** start Selected passage **
Thus, for Aquinas, “…human beings can attain an incomplete and imperfect happiness in this life by their natural power to acquire intellectual and moral virtue, but that they cannot by their natural power acquire the complete and perfect happiness of the beatific vision.” The beatific vision is a gift of God, and therefore it must be given by God to humans. “God endows human beings with the requisite freedom and grace to carry out his will and thereby provides the requisite means for human beings to qualify for the complete and perfect happiness of the beatific vision. But however much human beings may cooperate in the dispositions of themselves for the beatific vision, the vision itself remains beyond their natural power to attain.” The beatific vision compliments the natural desire of human beings.

The Cardinal Virtues

Plato describes the four cardinal virtues in The Republic to be:
• Wisdom (calculative) - see the whole
• Courage (spirited) - preserve the whole
• Moderation (appetitive) - serve the whole
• Justice (founding/preserving virtue) - "mind your own business" ie "tend to your soul"/"know yourself"
** end Selected passage **
** start Data shown **
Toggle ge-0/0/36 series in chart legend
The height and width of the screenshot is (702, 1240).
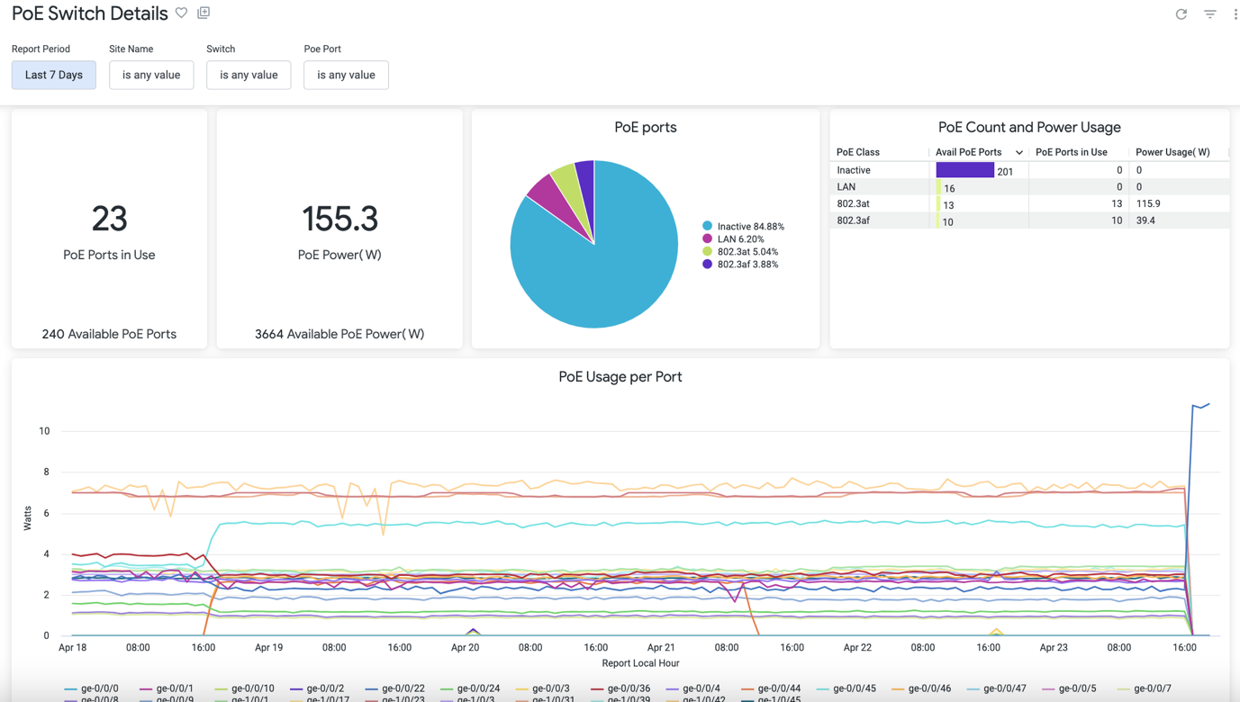620,689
** end Data shown **
◆ **Set task A**:
In the passage on happiness and the cardinal virtues, which virtue does Plato call the founding/preserving virtue?
◆ **Set task B**:
Extend the passage on happiness and the cardinal virtues past its final line.

◆ **Exercise answer A**:
Justice

◆ **Exercise answer B**:
Plato defines how an individual can attain these virtues: Wisdom comes from exercising reason; Courage from exercising emotions or spirit; Moderation (sometimes "temperance") from allowing reason to overrule desires; and from these Justice ensues, a state in which all elements of the mind are in concord with one another

Plato identified them with the classes of the city described in The Republic and with the faculties of man. Temperance was associated with the producing classes, the farmers and craftsmen, and with the animal appetites; fortitude with the warrior class and with the spirited element in man; prudence with the rulers and with reason. Justice stands outside the class system and divisions of man, and rules the proper relationship among the three of them.

Justice is described by Plato to be the founding and preserving virtue because only once someone understands justice can he or she gain the other three virtues, and once someone possesses all four virtues it is justice that keeps it all together.

In some Christian traditions, there are four cardinal virtues:
• Prudence - able to judge between actions with regard to appropriate actions at a given time
• Justice - proper moderation between self-interest and the rights and needs of others
• Restraint or Temperance - practicing self-control, abstention, and moderation
• Courage or Fortitude - forbearance, endurance, and ability to confront fear and uncertainty, or intimidation

The term "cardinal" comes from the Latin cardo or hinge; the cardinal virtues are so called because they are hinges upon which the door of the moral life swings.

It may have been taken up from there into Jewish philosophy; Wisdom 8:7 reads, "She [Wisdom] teacheth temperance, and prudence, and justice, and fortitude, which are such things as men can have nothing more profitable in life."

These "cardinal" virtues are not the same as the three theological virtues: faith, hope, and charity (see 1 Corinthians 13). Together, they comprise what is known as the seven cardinal virtues, also known as the heavenly virtues.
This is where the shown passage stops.